Enter your kluster.ai API key: ··········


In [None]:
from bespokelabs import curator

llm = curator.LLM(
    model_name="klusterai/Meta-Llama-3.1-8B-Instruct-Turbo",
    batch=True,
    backend_params={"api_key": api_key, "completion_window": "1h"})

## Get the data

This notebook includes a preloaded sample dataset derived from the Top 1000 IMDb Movies dataset. It contains movie descriptions ready for classification. No additional setup is needed—simply proceed to the next steps to begin working with this data.

In [None]:
movies = ["Breakfast at Tiffany's: A young New York socialite becomes interested in a young man who has moved into her apartment building, but her past threatens to get in the way.",
        "Giant: Sprawling epic covering the life of a Texas cattle rancher and his family and associates.",
        "From Here to Eternity: In Hawaii in 1941, a private is cruelly punished for not boxing on his unit's team, while his captain's wife and second-in-command are falling in love.",
        "Lifeboat: Several survivors of a torpedoed merchant ship in World War II find themselves in the same lifeboat with one of the crew members of the U-boat that sank their ship.",
        "The 39 Steps: A man in London tries to help a counter-espionage Agent. But when the Agent is killed, and the man stands accused, he must go on the run to save himself and stop a spy ring which is trying to steal top secret information."]

In [None]:
prompts = [f"Classify the main genre of the given movie description based on the following genres(Respond with only the genre): “Action”, “Adventure”, “Comedy”, “Crime”, “Documentary”, “Drama”, “Fantasy”, “Horror”, “Romance”, “Sci-Fi”.\n{movie}" for movie in movies]
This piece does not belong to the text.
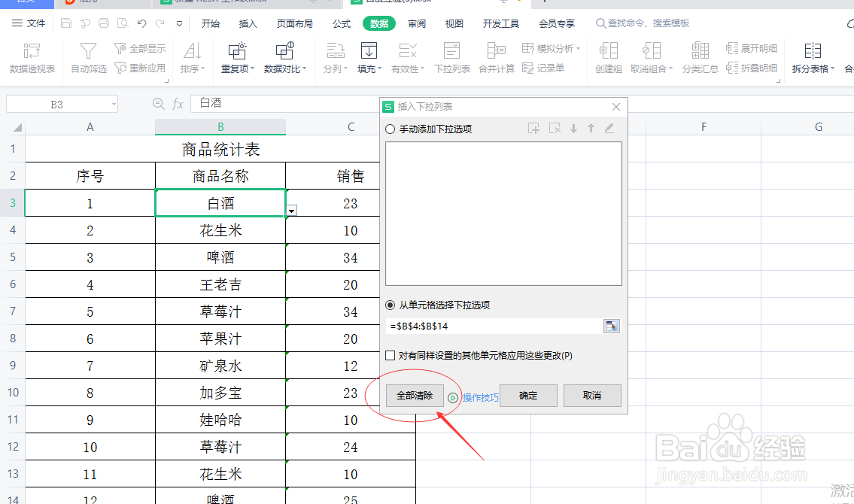Select the 手动添加下拉选项 radio button
Viewport: 854px width, 504px height.
[x=391, y=128]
## Batch inference with Curator

To execute the inference job, we’ll follow three straightforward steps:
1. **Create the inference file -** we’ll generate a file with the desired requests to be processed by the model.
2. **Upload the inference file -** once the file is ready, we’ll upload it to the kluster.ai platform using the API, where it will be queued for processing.
3. **Start the job -** after the file is uploaded, we’ll initiate the job to process the uploaded data.

Everything is set up for you – just run the cells below to watch it all come together!

**This is all handled automatically by Curator**

In [None]:
responses = llm(prompts)

In [None]:
responses['response']

['Drama', 'Drama', 'Drama', 'Drama', 'Action/Adventure']

## Conclusion

You’ve successfully completed the classification request using the kluster.ai Batch API! This process showcases how you can efficiently handle and classify large amounts of data with ease. The Batch API empowers you to scale your workflows seamlessly, making it an invaluable tool for processing extensive datasets.